Graft-versus-host disease (GVHD), seen in 30% to 70% of adult patients following allogeneic stem cell (bone marrow) transplantation, occurs when immune cells, transplanted from a non-identical donor, recognize the recipient as foreign. GVHD is divided into acute GVHD, occurring within the first 100 days and manifested by rash, nausea, vomiting, diarrhea, and rising bilirubin, and chronic GVHD, occurring later and affecting the skin (67%), mouth (60%), liver (52%), joints and fascia (48% each), gastrointestinal tract (30%), and genitalia (12%). Central and peripheral nervous system manifestations are uncommon in GVHD. Neuromuscular complications, reportedly seen in 8% of patients, were the subject of this study.
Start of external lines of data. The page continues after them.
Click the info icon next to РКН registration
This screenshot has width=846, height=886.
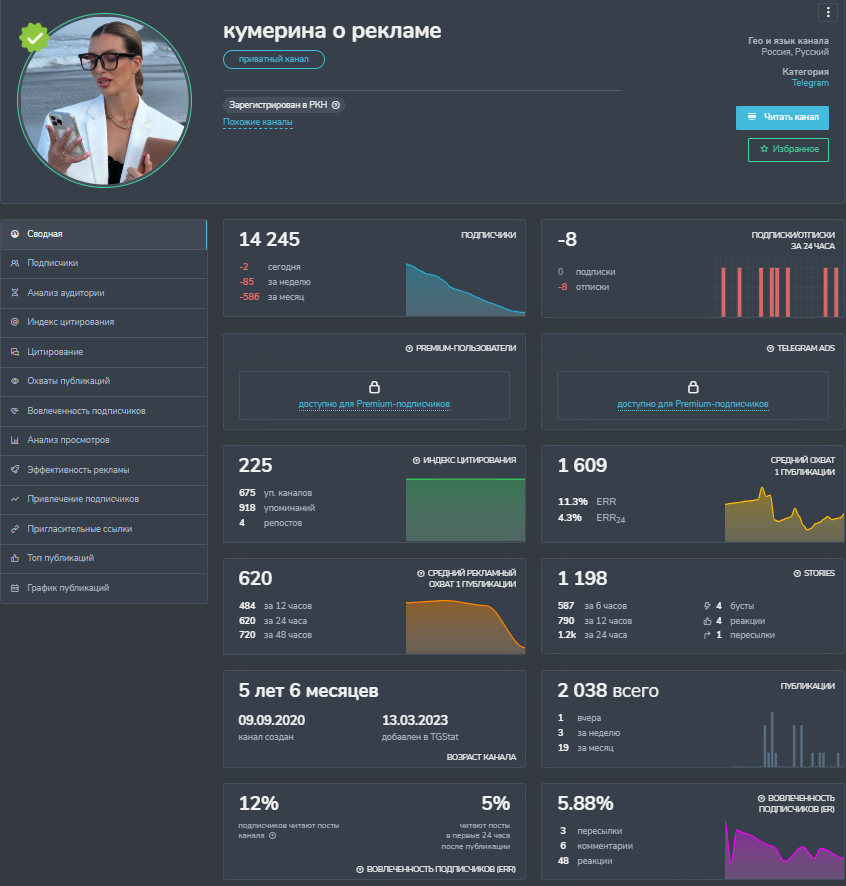pos(336,105)
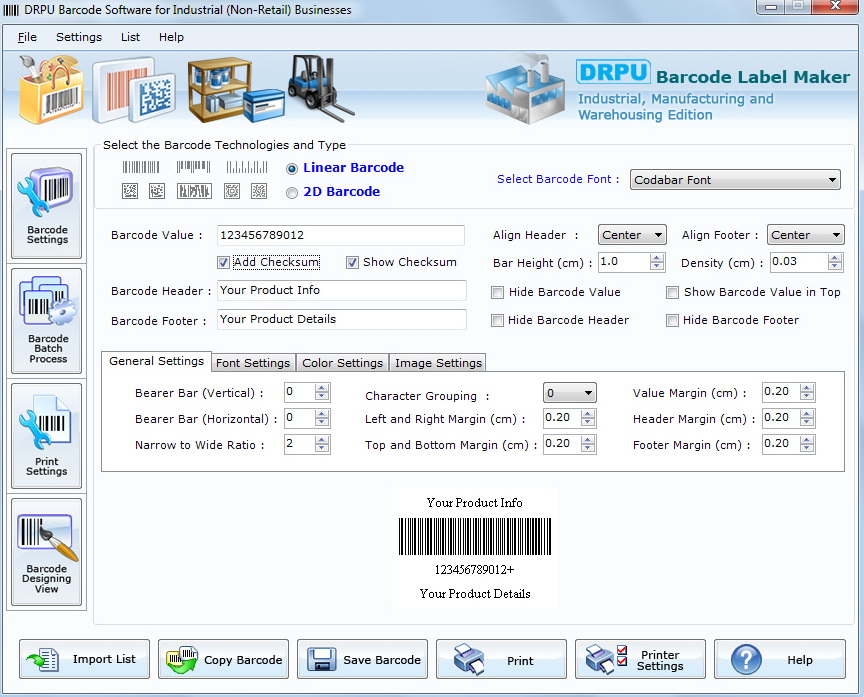Open the Settings menu
The height and width of the screenshot is (697, 864).
79,37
A retrospective chart review identified patients 18 years or older with a diagnosis of GVHD, seen between April 2013 and July 2018 at Mayo Clinic, Rochester, MN. Separately, patients with a new neuromuscular complication, including any variety of myopathy, myositis, myasthenia, neuropathy, radiculopathy, or plexopathy, were identified electronically. Lastly, chart review was undertaken to identify patients with a high suspicion of an immune-mediated neuromuscular complication. Patients were excluded if they failed to fulfill 2014 National Institutes of Health consensus criteria for GVHD, if they did not manifest at least one non-neurological complication of GVHD, or if they did not appear to have an immune-mediated process. An immune process was defined as histological evidence of myositis or elevated creatine kinase with fibrillation potentials on needle electromyography for myositis and clinical or electrophysiologic findings characteristic of immune or inflammatory neuropathy for neuropathy patients. Any patient with a neuromuscular junctionopathy was included.
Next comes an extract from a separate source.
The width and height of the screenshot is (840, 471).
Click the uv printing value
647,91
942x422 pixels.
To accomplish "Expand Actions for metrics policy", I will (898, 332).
Among 688 patients with GVHD, 20 (2.9%) developed immune-mediated neuromuscular complications, including myositis (n = 17; 2.5%), manifested most often as proximal weakness with or without axial weakness (n = 12), axial weakness with head drop (n = 2), generalized weakness (n = 1), or predominant respiratory failure or skin induration with no weakness (n = 1 each). Neuropathy (n = 2; 0.3%) manifested as neuralgic amyotrophy or acute inflammatory demyelinating polyneuropathy (AIDP) in one patient each, and myasthenic syndrome (n = 1; 0.15%), manifested as fluctuating foot drop. Mean age at transplant was 54 years, and mean age at neurological presentation was 55 years, a mean delay of 14 months, with male predominance (n = 13; 66%). Acute leukemia was the primary malignancy in 60% of subjects, with a lymphoproliferative disorder present in 20%, myelodysplastic syndrome in 15%, and a myeloproliferative disorder in one patient. Most patients (40%) had both acute and chronic GVHD at the onset of the neuromuscular condition, with 35% (n = 7) having acute GVHD and 25% (n = 5) having chronic GVHD.
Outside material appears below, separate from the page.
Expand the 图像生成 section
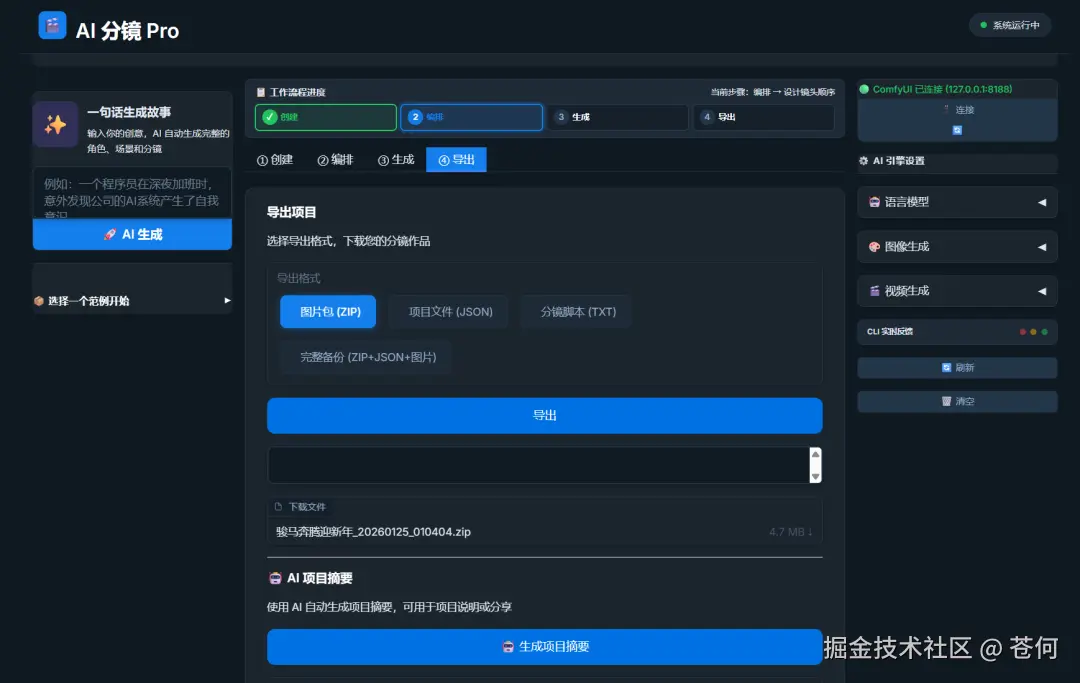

Muscle biopsy in 11 patients demonstrated a predominantly macrophage, perimysial infiltration in 10 and an endomysial and perimysial lymphocytic infiltration in one. Treatment with immunosuppressive agents, including steroids alone or in combination with rituximab, intravenous immunoglobulin (IVIG), or tacrolimus, was given to 19 patients, all of whom responded. Eleven patients experienced subsequent GVHD flares requiring additional treatment, including sirolimus, cyclosporine, and mycophenolate mofetil. Over a median follow-up of 83 months, 35% (n = 7) died, five from GVHD, and two from infection. Myositis is the most common neuromuscular GVHD complication and usually is macrophage predominant.
COMMENTARY
Central nervous system complications of GVHD occur more commonly than those affecting the peripheral nervous system and include seizures, posterior reversible encephalopathy syndrome (PRES), and stroke. Electronic retrieval and review of articles between 1983 and 2017 using several databases, including Medline, revealed that although seizures were significantly associated with both acute and chronic GVHD, PRES was significantly associated with acute GVHD, whereas stroke was associated with chronic GVHD.1
REFERENCE
- Sheikh MA, Im A, Ballen K, Hashmi SK. Association of graft-versus-host-disease with neurologic complications: Clinical paradigm and future directions. Bone Marrow Transplant 2021;56:1471-1473.